Locutor Cowboy de Rondônia é libertado nos EUA após 44 semanas sob custódia do ICE
PUBLICADO EM: abril 27, 2026
Cowboy de Rondônia era pai do agrônomo Withor Vieira Majeski, que tinha 26 anos, quando foi morto em uma execução à bala planejada em Ouro Preto do Oeste na noite de 23 de abril de 2025, o crime aconteceu na RO-470 sentido a Vale do Paraíso. Os três réus presos vão a Júri Popular dia 23 de maio.
Após passar 44 semanas sob custódia do Departamento de Imigração dos Estados Unidos, o brasileiro Adewalter Majesky, conhecido como “Cowboy de Rondônia”, foi libertado e usou as redes sociais para agradecer o apoio recebido durante o período de detenção. Em um vídeo divulgado na manhã desta sexta-feira (24), ele destacou a fé como elemento central para enfrentar o momento difícil.
“Eu sempre digo para acreditarem em Deus que Ele vai te responder. Não foi fácil em nenhum momento, mas sempre tive fé”, afirmou.
A prisão ocorreu em meio a um período pessoal delicado. Segundo Majesky, antes de ser detido por agentes de imigração, ele ainda enfrentava o luto pela morte do filho, assassinado na cidade de Ouro Preto do Oeste, em Rondônia. Coincidentemente, o dia de sua soltura marcou exatamente um ano desde a perda.
Durante o tempo sob custódia, o brasileiro foi transferido por diferentes unidades do sistema de detenção imigratória nos Estados Unidos. Inicialmente, permaneceu em uma unidade em Plymouth, no estado de Massachusetts, onde foi detido. Posteriormente, foi transferido para um centro no Arizona e, por fim, para uma unidade na Califórnia.

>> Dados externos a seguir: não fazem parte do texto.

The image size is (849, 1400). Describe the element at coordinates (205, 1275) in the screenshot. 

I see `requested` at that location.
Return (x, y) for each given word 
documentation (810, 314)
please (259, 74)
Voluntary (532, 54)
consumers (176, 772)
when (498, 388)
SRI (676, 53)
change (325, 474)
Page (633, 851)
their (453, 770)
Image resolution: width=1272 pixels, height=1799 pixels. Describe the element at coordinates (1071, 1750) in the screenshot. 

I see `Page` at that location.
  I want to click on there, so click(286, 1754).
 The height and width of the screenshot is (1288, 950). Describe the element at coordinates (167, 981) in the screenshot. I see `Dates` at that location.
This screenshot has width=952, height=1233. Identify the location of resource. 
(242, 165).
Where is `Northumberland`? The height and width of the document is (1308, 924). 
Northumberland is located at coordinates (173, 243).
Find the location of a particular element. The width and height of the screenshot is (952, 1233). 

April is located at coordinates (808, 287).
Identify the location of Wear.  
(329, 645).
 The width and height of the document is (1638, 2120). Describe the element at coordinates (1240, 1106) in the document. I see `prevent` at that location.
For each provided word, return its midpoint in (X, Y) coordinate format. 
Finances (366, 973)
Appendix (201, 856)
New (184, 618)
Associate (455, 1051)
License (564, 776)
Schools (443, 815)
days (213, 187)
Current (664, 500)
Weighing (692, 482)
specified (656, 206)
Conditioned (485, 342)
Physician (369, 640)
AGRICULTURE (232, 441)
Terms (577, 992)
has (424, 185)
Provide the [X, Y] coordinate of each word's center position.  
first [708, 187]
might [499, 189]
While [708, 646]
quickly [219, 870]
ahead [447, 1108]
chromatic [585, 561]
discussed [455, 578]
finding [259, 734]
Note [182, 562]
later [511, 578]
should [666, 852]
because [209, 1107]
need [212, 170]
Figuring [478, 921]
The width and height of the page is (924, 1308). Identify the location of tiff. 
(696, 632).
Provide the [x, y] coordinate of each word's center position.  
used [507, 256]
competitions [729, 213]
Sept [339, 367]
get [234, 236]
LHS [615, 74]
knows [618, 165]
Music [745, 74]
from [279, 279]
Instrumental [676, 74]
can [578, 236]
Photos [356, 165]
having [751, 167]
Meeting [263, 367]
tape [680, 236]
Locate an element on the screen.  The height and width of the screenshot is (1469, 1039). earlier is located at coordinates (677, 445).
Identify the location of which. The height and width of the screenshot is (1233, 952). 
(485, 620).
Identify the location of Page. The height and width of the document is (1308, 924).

No vídeo, Majesky aparece com barba e cabelos longos, explicando que, além da falta de acesso a itens básicos como lâminas de barbear em alguns centros, fez uma promessa pessoal: não cortar o cabelo ou a barba até que os responsáveis pela morte de seu filho sejam julgados e condenados.
Além do relato emocional, o brasileiro afirmou que a experiência no sistema de detenção o fez adquirir conhecimento sobre leis e processos migratórios. Segundo ele, pretende compartilhar essas informações nas redes sociais com o objetivo de orientar outros imigrantes.
O caso chama atenção para a realidade enfrentada por estrangeiros sob custódia imigratória nos Estados Unidos, especialmente em situações que envolvem transferências entre diferentes estados e longos períodos de detenção enquanto aguardam definições legais.